### ABOUT THIS TASK
Please transcribe each of the records exactly as given.

※

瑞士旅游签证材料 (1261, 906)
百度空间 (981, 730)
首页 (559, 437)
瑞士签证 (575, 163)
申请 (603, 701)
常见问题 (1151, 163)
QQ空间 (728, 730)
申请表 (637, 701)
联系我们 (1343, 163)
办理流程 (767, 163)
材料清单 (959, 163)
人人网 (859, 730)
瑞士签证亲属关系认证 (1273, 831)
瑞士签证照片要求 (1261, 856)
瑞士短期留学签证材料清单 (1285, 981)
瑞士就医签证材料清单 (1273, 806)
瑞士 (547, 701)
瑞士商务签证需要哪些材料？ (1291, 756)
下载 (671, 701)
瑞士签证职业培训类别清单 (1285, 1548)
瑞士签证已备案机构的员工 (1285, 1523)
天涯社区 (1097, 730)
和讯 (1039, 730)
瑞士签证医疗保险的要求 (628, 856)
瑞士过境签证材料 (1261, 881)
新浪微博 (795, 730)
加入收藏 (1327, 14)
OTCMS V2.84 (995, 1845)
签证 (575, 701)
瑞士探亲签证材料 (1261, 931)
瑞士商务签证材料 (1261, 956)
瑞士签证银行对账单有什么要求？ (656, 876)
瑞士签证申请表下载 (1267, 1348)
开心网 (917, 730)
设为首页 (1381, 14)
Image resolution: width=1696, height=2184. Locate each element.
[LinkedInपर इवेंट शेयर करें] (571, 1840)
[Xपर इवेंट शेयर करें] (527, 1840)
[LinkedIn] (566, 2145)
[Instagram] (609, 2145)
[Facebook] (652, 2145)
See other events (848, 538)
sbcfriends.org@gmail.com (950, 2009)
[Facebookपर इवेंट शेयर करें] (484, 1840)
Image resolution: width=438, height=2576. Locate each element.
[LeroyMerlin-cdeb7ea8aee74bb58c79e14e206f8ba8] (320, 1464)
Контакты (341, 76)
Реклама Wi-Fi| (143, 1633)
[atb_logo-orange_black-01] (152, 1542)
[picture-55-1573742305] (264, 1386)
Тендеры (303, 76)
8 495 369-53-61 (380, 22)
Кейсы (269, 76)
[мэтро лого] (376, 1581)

※

### TASK ANSWER
瑞士旅游签证材料 (1261, 906)
百度空间 (981, 730)
首页 (559, 437)
瑞士签证 (575, 163)
申请 (603, 701)
常见问题 (1151, 163)
QQ空间 (728, 730)
申请表 (637, 701)
联系我们 (1343, 163)
办理流程 (767, 163)
材料清单 (959, 163)
人人网 (859, 730)
瑞士签证亲属关系认证 (1273, 831)
瑞士签证照片要求 (1261, 856)
瑞士短期留学签证材料清单 (1285, 981)
瑞士就医签证材料清单 (1273, 806)
瑞士 (547, 701)
瑞士商务签证需要哪些材料？ (1291, 756)
下载 (671, 701)
瑞士签证职业培训类别清单 (1285, 1548)
瑞士签证已备案机构的员工 (1285, 1523)
天涯社区 (1097, 730)
和讯 (1039, 730)
瑞士签证医疗保险的要求 (628, 856)
瑞士过境签证材料 (1261, 881)
新浪微博 (795, 730)
加入收藏 (1327, 14)
OTCMS V2.84 (995, 1845)
签证 (575, 701)
瑞士探亲签证材料 (1261, 931)
瑞士商务签证材料 (1261, 956)
瑞士签证银行对账单有什么要求？ (656, 876)
瑞士签证申请表下载 (1267, 1348)
开心网 (917, 730)
设为首页 (1381, 14)
Image resolution: width=1696, height=2184. Locate each element.
[LinkedInपर इवेंट शेयर करें] (571, 1840)
[Xपर इवेंट शेयर करें] (527, 1840)
[LinkedIn] (566, 2145)
[Instagram] (609, 2145)
[Facebook] (652, 2145)
See other events (848, 538)
sbcfriends.org@gmail.com (950, 2009)
[Facebookपर इवेंट शेयर करें] (484, 1840)
Image resolution: width=438, height=2576. Locate each element.
[LeroyMerlin-cdeb7ea8aee74bb58c79e14e206f8ba8] (320, 1464)
Контакты (341, 76)
Реклама Wi-Fi| (143, 1633)
[atb_logo-orange_black-01] (152, 1542)
[picture-55-1573742305] (264, 1386)
Тендеры (303, 76)
8 495 369-53-61 (380, 22)
Кейсы (269, 76)
[мэтро лого] (376, 1581)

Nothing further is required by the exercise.